SOX and nonaccelerated filers Featured

7:00pm EDT December 31, 2006

This is the first year in which nonaccelerated filers (companies with market caps below $75 million) will need to comply with Sarbanes-Oxley (SOX) legislation, specifically Section 404. An added weight is that implementation costs are disproportionately larger for smaller companies, according to the Security and Exchange Commission (SEC).

“Some accelerated filers thought they would handle this thing easier than they did,” says John Gutierrez, a founding principal of Avvantica Consulting LLC in Dallas and the company’s SOX Practice leader. “They thought they had good controls for financial reporting already in place. The thing that is new about SOX is that it now holds management responsible for testing and making an assertion as to the effectiveness of their system of internal controls. Before SOX, they simply needed to sign off on their responsibility to define and maintain them.”

Smart Business discussed how nonaccelerated filers should approach compliance.

Has any progress been made in giving nonaccelerated filers an extension on their exemptions from Section 404?

Although there has been much discussion about the possibility of creating an exemption for nonaccelerated filers, it does not seem likely that the SEC will give in to this pressure.

Time heals many wounds, but while some may be tempted to forget the financial meltdowns that prompted SOX legislation, SOX has been widely recognized for helping boost investor confidence. It has also improved transparency in financial reporting and general accountability within public corporations.

In addition, public accounting firms are now being inspected by an independent Public Company Accounting Oversight Board (PCAOB) to make sure they are doing the right thing and are not being overzealous in implementing Section 404 requirements.

How can technology make compliance easier and less expensive for a nonaccelerated filer?

There are good technology solutions available to help companies comply with SOX compliance requirements. The right process-based solution will pay for itself many times over and can dramatically make compliance more efficient and sustainable — particularly for controls maintenance, testing and remediation processes.

However, some of the true process-based solutions are cost-prohibitive to smaller companies. I think smaller companies should consider using a pragmatic SOX process solution through the Software as a Service (SaaS) model that some companies offer. This model will allow them to realize the benefits of the best solution without expensive traditional software and maintenance costs. In addition, the SaaS model affords them the ability to always have the latest version of the software without additional upgrade charges.

Do nonaccelerated filers realize how much more Section 404 will cost, or how long compliance will take?

Certainly, many executives of these smaller companies have learned from watching their bigger counterparts.

However, some companies may be counting too much on the SEC’s promise to provide a revised version of Auditing Standard No. 2 as somewhat of a SOX ‘silver-bullet.’ Although such a revision should help rein in the scope and related costs of their external audit in future years, it will not likely reduce the underlying requirement to maintain an effective system of internal controls over financial reporting. Overall, even though nonaccelerated filers have much experience to learn from, it will still be very much uncharted territory for them. That’s why the earlier they start, the better off they will be.

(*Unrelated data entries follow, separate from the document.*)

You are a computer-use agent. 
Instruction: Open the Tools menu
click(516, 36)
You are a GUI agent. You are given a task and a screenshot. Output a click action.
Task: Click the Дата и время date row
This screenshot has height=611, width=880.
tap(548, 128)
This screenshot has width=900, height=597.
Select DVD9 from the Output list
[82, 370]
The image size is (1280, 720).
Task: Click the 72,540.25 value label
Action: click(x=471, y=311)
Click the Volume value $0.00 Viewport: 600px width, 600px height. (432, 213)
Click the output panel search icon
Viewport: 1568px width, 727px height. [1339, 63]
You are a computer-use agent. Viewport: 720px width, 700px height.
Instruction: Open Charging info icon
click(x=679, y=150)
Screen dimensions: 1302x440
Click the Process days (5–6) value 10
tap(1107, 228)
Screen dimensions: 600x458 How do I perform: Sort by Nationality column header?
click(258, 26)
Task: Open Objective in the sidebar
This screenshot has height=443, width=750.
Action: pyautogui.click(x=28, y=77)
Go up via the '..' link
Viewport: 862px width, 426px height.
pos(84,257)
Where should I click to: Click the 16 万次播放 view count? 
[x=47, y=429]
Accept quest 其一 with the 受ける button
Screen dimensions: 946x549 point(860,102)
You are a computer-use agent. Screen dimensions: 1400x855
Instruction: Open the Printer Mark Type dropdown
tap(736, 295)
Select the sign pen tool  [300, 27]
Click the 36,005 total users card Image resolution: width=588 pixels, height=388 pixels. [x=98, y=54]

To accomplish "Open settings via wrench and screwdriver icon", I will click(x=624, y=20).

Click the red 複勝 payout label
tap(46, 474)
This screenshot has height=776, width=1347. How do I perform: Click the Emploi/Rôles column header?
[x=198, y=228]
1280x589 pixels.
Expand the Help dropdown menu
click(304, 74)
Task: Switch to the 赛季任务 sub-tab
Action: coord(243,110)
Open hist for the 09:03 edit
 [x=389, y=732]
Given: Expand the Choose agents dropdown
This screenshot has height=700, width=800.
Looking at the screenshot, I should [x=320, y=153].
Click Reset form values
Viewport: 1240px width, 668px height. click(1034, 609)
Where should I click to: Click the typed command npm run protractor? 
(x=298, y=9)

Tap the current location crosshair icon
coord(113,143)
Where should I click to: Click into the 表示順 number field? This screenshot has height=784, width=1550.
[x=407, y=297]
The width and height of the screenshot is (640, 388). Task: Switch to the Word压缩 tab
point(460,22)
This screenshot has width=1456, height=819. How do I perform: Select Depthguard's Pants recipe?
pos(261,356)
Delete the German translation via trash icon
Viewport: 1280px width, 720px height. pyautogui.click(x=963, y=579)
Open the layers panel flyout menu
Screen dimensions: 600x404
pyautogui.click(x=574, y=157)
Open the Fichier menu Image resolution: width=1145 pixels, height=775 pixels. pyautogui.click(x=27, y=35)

How long is too long to wait to begin preparation for compliance?

Nonaccelerated filers will need to be compliant at the end of their first fiscal year on or after Dec. 15, 2007. But, well in advance of that, they have to define their control environment and test it to prove its effectiveness in order to support management’s year-end 404 assertion.

Some companies may be tempted to wait until the second or even third quarter to start focusing on SOX. That’s too late. They have to start working on compliance during the first quarter or they will get themselves into a jam.

Are there other ways that CEOs and CIOs can make Section 404 compliance smoother, less expensive and less intrusive?

Small companies would save a lot of time and money by doing what many accelerated filers have done. That is, outsource or co-source most of their compliance process to a reputable firm that specializes in SOX compliance.

We recommend considering a holistic, result-based solution with an expert adviser that offers a predictable outcome at a cost-effective price. We believe such cost predictability and overall reliability is more important for a smaller company than an open-book rate-per-hour approach through staff augmentation.